Au début des années 80 (mon "âge d'or" personnel du journal Spirou), le fameux duo iconoclaste et sulfureux constitué par le scénariste Yann (Yannick Lepennetier) et le dessinateur Didier Conrad, à qui le rédacteur en chef, Alain de Kuyssche, avait demandé quelques temps auparavant de mettre un peu d'animation dans les pages du magazine (avec le succès que l'on sait), décidait une fois de plus de sévir en s'attaquant à une figure mythique de l'hebdomadaire : "Les Belles Histoires de l'Oncle Paul".

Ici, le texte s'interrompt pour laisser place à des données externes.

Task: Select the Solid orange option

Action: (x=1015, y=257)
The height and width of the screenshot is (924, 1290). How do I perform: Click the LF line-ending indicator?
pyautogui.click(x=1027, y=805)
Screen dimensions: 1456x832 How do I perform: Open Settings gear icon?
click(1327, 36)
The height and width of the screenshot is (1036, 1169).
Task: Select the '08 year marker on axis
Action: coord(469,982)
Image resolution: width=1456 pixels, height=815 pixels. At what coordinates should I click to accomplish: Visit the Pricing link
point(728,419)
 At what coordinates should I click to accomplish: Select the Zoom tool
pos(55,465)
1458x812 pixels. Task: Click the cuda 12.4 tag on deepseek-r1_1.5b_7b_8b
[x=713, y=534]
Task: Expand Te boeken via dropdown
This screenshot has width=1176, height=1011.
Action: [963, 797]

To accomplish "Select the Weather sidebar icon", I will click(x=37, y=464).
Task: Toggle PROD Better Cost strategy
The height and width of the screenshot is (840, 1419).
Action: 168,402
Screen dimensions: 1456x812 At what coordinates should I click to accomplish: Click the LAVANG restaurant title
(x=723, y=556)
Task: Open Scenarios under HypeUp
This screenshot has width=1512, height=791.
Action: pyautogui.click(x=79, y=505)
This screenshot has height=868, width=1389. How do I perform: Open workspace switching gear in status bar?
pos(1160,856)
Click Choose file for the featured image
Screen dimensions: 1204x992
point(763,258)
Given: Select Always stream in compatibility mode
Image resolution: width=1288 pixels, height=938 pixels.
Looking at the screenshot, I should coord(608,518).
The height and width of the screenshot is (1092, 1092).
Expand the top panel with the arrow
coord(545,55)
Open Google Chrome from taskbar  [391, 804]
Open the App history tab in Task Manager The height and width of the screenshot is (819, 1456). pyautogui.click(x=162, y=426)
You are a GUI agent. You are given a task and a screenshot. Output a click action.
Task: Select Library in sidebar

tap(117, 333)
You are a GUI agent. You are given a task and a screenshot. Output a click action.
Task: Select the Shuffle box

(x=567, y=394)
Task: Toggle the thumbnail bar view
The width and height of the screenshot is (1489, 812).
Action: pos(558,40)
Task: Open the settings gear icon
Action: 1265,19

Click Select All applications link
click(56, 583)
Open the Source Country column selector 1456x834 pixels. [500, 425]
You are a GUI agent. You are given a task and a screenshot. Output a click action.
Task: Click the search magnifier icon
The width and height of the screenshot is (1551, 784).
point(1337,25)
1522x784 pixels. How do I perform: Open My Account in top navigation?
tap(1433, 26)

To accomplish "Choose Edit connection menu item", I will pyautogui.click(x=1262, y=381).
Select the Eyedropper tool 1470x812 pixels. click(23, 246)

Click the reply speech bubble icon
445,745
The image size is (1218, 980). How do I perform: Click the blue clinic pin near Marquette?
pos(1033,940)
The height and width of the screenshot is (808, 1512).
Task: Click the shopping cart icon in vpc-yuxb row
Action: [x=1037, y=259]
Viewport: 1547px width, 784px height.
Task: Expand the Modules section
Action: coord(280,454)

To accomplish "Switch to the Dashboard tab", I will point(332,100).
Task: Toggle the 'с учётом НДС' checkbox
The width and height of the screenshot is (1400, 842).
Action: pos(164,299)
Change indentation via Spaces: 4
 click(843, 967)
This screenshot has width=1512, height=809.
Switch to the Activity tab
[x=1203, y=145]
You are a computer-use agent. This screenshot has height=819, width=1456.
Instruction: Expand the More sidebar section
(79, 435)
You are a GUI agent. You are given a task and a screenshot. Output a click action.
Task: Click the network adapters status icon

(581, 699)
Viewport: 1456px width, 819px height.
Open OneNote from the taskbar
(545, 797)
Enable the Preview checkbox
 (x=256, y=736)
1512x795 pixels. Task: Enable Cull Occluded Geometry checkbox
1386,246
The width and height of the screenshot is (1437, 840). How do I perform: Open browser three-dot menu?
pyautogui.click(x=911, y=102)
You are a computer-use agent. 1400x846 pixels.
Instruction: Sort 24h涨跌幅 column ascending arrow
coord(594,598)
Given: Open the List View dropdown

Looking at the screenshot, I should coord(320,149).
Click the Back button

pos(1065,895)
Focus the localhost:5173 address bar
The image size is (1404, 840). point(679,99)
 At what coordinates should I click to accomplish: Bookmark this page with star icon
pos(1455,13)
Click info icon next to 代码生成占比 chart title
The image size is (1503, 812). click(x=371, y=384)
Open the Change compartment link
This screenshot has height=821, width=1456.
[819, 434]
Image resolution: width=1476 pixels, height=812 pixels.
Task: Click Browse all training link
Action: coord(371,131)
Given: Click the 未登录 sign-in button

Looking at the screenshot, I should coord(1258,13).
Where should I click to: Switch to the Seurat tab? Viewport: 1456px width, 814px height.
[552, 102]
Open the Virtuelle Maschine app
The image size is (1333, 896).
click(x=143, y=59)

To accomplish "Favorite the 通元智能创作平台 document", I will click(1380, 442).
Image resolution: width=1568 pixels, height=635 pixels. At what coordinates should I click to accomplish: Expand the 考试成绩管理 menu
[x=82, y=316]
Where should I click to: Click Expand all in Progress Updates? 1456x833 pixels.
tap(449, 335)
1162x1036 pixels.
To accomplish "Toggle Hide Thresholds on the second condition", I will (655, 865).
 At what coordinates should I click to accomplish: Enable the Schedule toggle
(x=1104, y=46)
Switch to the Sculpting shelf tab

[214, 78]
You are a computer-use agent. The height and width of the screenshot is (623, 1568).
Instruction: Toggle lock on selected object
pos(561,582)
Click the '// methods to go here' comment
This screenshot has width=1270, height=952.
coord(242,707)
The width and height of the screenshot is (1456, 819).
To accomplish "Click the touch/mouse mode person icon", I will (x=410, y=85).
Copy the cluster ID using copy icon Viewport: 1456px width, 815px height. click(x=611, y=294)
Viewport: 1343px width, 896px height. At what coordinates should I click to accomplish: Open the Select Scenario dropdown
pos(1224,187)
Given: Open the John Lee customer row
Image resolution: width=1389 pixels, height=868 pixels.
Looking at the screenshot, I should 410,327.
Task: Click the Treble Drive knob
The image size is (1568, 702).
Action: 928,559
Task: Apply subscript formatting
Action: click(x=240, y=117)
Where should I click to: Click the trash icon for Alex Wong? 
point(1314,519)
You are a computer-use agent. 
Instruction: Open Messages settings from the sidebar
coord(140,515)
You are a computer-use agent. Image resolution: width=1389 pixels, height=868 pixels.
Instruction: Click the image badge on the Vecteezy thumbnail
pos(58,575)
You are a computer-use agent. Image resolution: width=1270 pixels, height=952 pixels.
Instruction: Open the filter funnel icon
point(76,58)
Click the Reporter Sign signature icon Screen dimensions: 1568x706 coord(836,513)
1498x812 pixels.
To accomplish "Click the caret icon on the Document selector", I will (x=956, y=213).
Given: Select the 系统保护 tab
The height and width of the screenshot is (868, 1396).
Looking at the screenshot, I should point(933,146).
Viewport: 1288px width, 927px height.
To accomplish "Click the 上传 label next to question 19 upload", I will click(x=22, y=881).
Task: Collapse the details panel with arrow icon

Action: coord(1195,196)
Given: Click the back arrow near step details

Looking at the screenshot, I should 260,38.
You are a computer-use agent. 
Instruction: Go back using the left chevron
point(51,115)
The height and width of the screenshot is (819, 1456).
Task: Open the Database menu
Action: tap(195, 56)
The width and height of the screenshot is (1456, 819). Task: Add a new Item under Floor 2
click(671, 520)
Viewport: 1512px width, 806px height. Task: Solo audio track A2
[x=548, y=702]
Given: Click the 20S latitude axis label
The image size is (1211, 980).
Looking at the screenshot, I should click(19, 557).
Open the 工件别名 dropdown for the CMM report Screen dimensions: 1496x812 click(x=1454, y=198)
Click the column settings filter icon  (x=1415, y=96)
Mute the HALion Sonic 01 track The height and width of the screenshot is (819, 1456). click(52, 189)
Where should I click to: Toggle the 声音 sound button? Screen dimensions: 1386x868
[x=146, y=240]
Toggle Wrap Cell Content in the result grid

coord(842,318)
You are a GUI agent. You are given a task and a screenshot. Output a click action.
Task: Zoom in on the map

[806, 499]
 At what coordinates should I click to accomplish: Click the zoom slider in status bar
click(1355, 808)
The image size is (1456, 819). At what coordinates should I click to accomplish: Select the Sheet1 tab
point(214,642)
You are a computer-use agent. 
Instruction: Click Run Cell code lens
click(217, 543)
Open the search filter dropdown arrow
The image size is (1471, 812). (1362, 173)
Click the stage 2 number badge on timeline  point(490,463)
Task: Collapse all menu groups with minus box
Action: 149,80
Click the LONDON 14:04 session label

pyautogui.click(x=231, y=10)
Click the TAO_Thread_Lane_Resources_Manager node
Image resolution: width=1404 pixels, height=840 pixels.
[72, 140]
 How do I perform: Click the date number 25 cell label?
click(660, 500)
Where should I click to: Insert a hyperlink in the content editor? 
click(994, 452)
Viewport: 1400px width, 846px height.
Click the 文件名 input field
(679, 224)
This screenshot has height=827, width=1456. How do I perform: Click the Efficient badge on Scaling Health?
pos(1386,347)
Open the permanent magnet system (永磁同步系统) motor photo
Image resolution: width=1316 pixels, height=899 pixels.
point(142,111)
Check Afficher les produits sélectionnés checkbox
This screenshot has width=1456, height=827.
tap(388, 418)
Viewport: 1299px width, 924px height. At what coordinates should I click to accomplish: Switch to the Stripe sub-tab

furent rebaptisées "Histoires en mille morceaux" à partir de 1980.
Cette série fut imaginée en 1951 par l'immense scénariste Jean-Michel Charlier (créateur, entre autres, des Chevaliers du Ciel, Tanguy et Laverdure, de l'aviateur US Buck Danny, du pirate Barbe-Rouge, du lieutenant Blueberry ...), avant d'être reprise dès la même année par Octave Joly.
Ces courtes histoires complètes hebdomadaires étaient le garant intellectuel du journal et permettaient de rassurer les parents des jeunes lecteurs, apportant un côté éducatif au journal en relatant sobrement, sérieusement, parfois calamiteusement et surtout chiantissimement, des épisodes de la grande et de la petite Histoire de l'humanité.
Le dessin en était confié à différents dessinateurs, confirmés ou débutant, travaillant tous dans un style réaliste.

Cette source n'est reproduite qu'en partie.